# Coolant Smell in middle/back of engine compartment



## pacolino (Aug 1, 2015)

check for leaks underneath the car.


----------



## diesel (Jun 8, 2013)

My coolant bottle gradually drops. I never really smelled coolant though. It only dropped about 1/2 the reservoir in 145K miles though. I had them replace the water pump when they did the timing belt. New setup seems to have about the same rate of loss. I'd keep an eye on it. Seems like a little loss is normal.


----------



## obermd (Mar 3, 2012)

smkn600ctd said:


> Was walking in front of the car yesterday to get in and got a strong wif of coolant. Thought maybe it was someone else driving up or something. Today I smelled it again.
> 
> You can smell it in the middle and toward the back of the engine. Nose over the radiator and I don't smell anything. I don't see any steam or white trails on the firewall. The coolant bottle is down 1-2 lines. I think it started yesterday.


Check the cap on the coolant bottle.


----------



## smkn600ctd (Dec 16, 2013)

First thing I checked was the coolant bottle cap...its tight. 

Nothing on the ground but you sure can smell it. 

Dropped it off at the dealer this morning, 34900 miles. Good thing it crapped out before the warranty!


----------



## smkn600ctd (Dec 16, 2013)

So they called to say they smell the coolant, but it's not leaking cause it's holding pressure. 

So they flushed the system, refilled it and washed the engine and its ready for pickup. 

They don't have a answer for the coolant smell other than it is steam from when the coolant gets hot. 
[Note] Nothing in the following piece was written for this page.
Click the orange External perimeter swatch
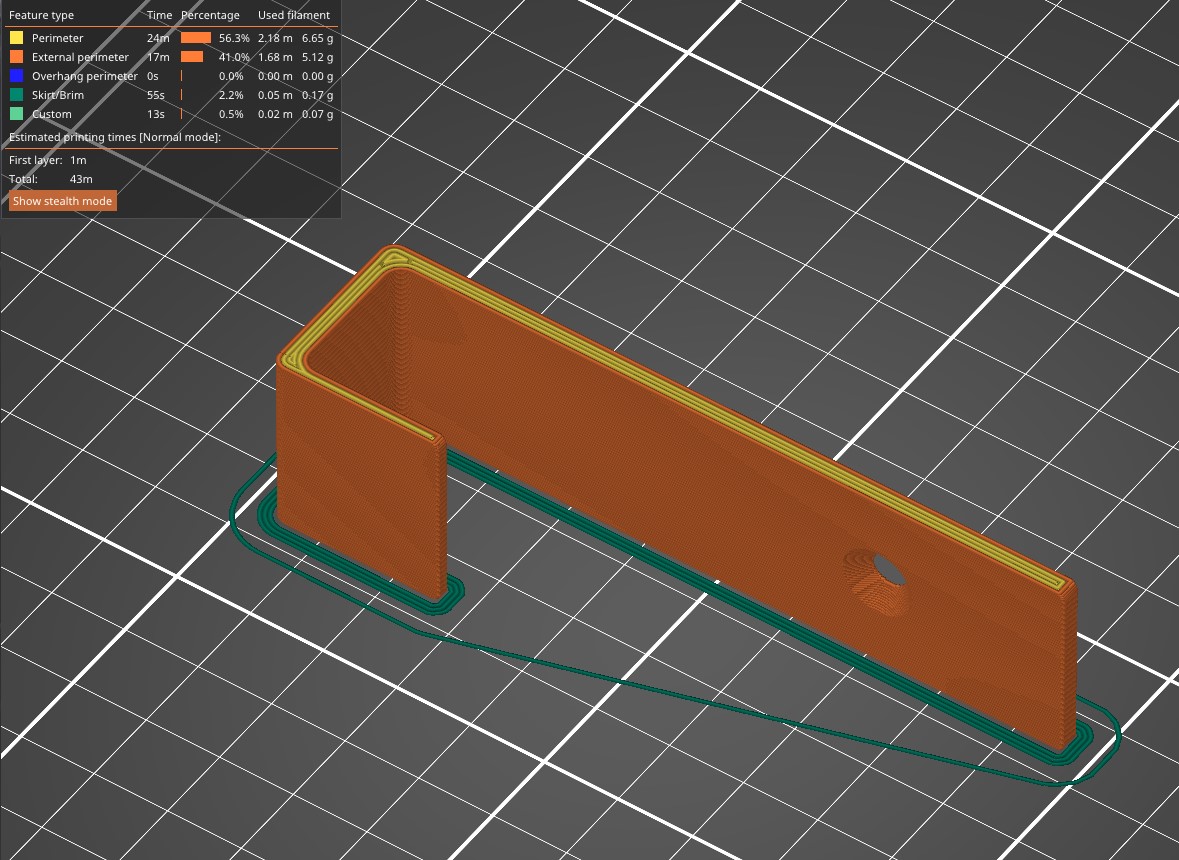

WTF!!!! Every engines coolant gets hot and you don't smell coolant .


----------



## ChevyGuy (Dec 13, 2014)

They didn't find it, but the confirmed the smell. That should help you when you take it back in at 36,001 miles with a leak.

The usual places:


Water pump
Water outlet
Coolant tank lid

Since it doesn't appear to be leaking, I'd go with the lid not sealing. That's not a leak, but you'll smell it.


----------



## obermd (Mar 3, 2012)

I know you checked the cap, but did you look under the cap between the two o-rings. It should be clear of any coolant. To check this, while the engine is cold take the cap off and clean it. Put it back on. Drive around for a week and then repeat. If you have coolant between the two o-rings you found the source of your odor.


----------



## Blown79ta (Jan 23, 2016)

Diesel, if you don't mind me asking, what did the timing belt, water pump replacement cost you? I read a thread about someone doing the belt themselves but a few speciality tools are required so I was wondering which way would be the best route to take


----------



## Tomko (Jun 1, 2013)

Flourescent dye test???


----------



## diesel (Jun 8, 2013)

Blown79ta said:


> Diesel, if you don't mind me asking, what did the timing belt, water pump replacement cost you? I read a thread about someone doing the belt themselves but a few speciality tools are required so I was wondering which way would be the best route to take


I had other work lumped in with it and never broke it out exactly, but it's roughly $700 for the belt, all tensioners, pulleys and water pump.


----------



## diesel (Jun 8, 2013)

Oh, and by the way, at least you have your original problem documented. I am not sure what the statute of limitations covers, but if it pops up again in a few thousand miles, you should be covered.


----------